The lure of amenities, lower leasing costs and better locations at new or freshly refurbished buildings are driving more tenants to move, Pollak says. This, along with downsizing workforces across the banking and technology industries, is putting the market in a tenuous position.

“Businesses are relocating to smaller, high- quality spaces, crushing demand for lower-grade buildings,” he says. “What is clear is that fewer tenants are assumed to be renewing their leases because relocation for financial and cultural benefits is worth exploring.

“For these reasons, there’s every chance the market could get worse before it gets better, particularly for lower-grade assets, which will be left behind in the flight to quality.”

This shift for better value is a pronounced pattern in the market, says Chas Keogh, national director and joint head of department at Cushman and Wakefield.

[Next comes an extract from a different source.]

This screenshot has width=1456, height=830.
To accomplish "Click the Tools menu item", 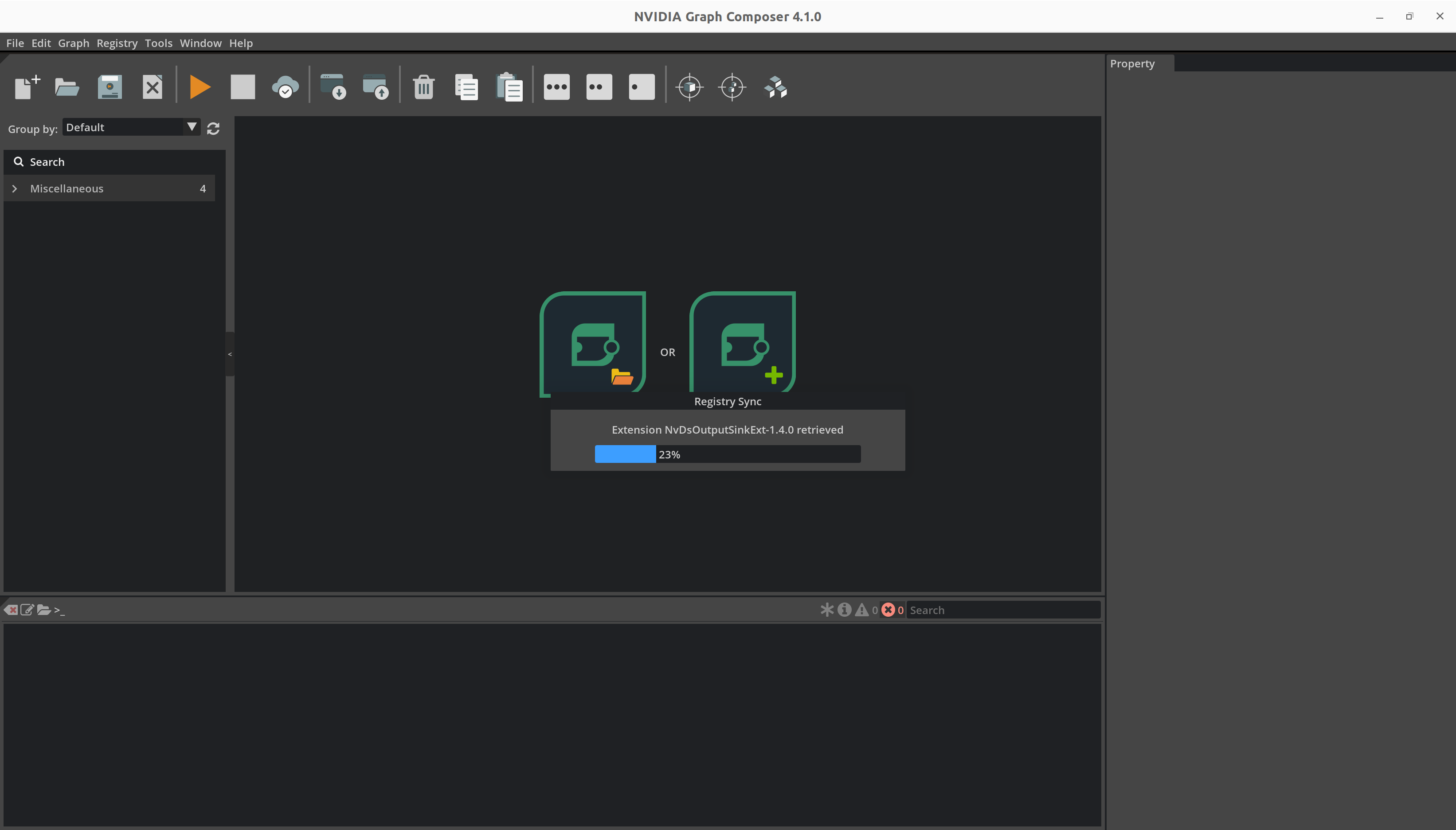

“I think what we’re seeing now is that vacancy will stay higher on poorer assets where landlords haven’t spent money,” he says. “Newer, higher-quality assets or higher-quality assets where landlords have spent money, will see vacancy diminish.”

In Melbourne, where Keogh says the market is coming off a strong development pipeline between 2018 and 2020, the demand for quality offices will see a split among tenants.

“It will cause Melbourne to diverge, whereby the good assets will secure better tenants who are willing to pay more, and poorer assets will really struggle to secure tenants,” he says. “Naturally, tenants are reducing their footprints so they can go to better-quality spaces and get people back to work.”

Neighbourhoods Melbourne CBD
Amenities, lower costs and better locations are driving tenants to move. Photo: Greg Briggs

Refurbishments by landlord The GPT Group at 181 Williams Street, on the corner of Bourke Street in Melbourne, have included a new lobby, lobby cafe and concierge. Insurance giant CGU is the major tenant in the building, which has a 5.5-star NABERS base building energy rating.

Like Melbourne, there’s a flight to quality offices in greater Sydney. But that’s where the similarities end, says Aaron Weir, co-founder and director at commercial property group Resonate Partners, who points to a future undersupply.

“If you look at Sydney CBD, you’ve got the over-station development around the metro lines and there are about 140,000 square metres of supply that will be finished, say, by the end of next year and half of that is already pre-committed,” he says.

“There’s another approximately 250,000 square metres of what I’d say is under construction but the significant elements of that aren’t going to be delivered until ’27 or ’28 and a third of that is already pre-committed. All up, there are about 400,000 square metres of new supply.

“I think demand will outstrip what we’re building. I don’t think we’re building enough.”

Many tenants will be more confident about locking in lease renewals this year as employers get a better handle on the size and needs of their workforces. This will apply fresh pressure to the market, Weir says.

“This year and next year we will start to see tenants making decisions, not deferring decisions,” he says.

“We’ve seen a kind of deferral of big [commercial real estate] decisions, people sitting on the fence a bit and trying to figure out, Are people coming back? How do they want to work? Where do they want to work?

“We expect that we’ll see an uptick in requirements hitting the market. It’s already starting to happen. It was almost like we hit February and out came the briefs and the phone started to ring again. It was quite noticeable.”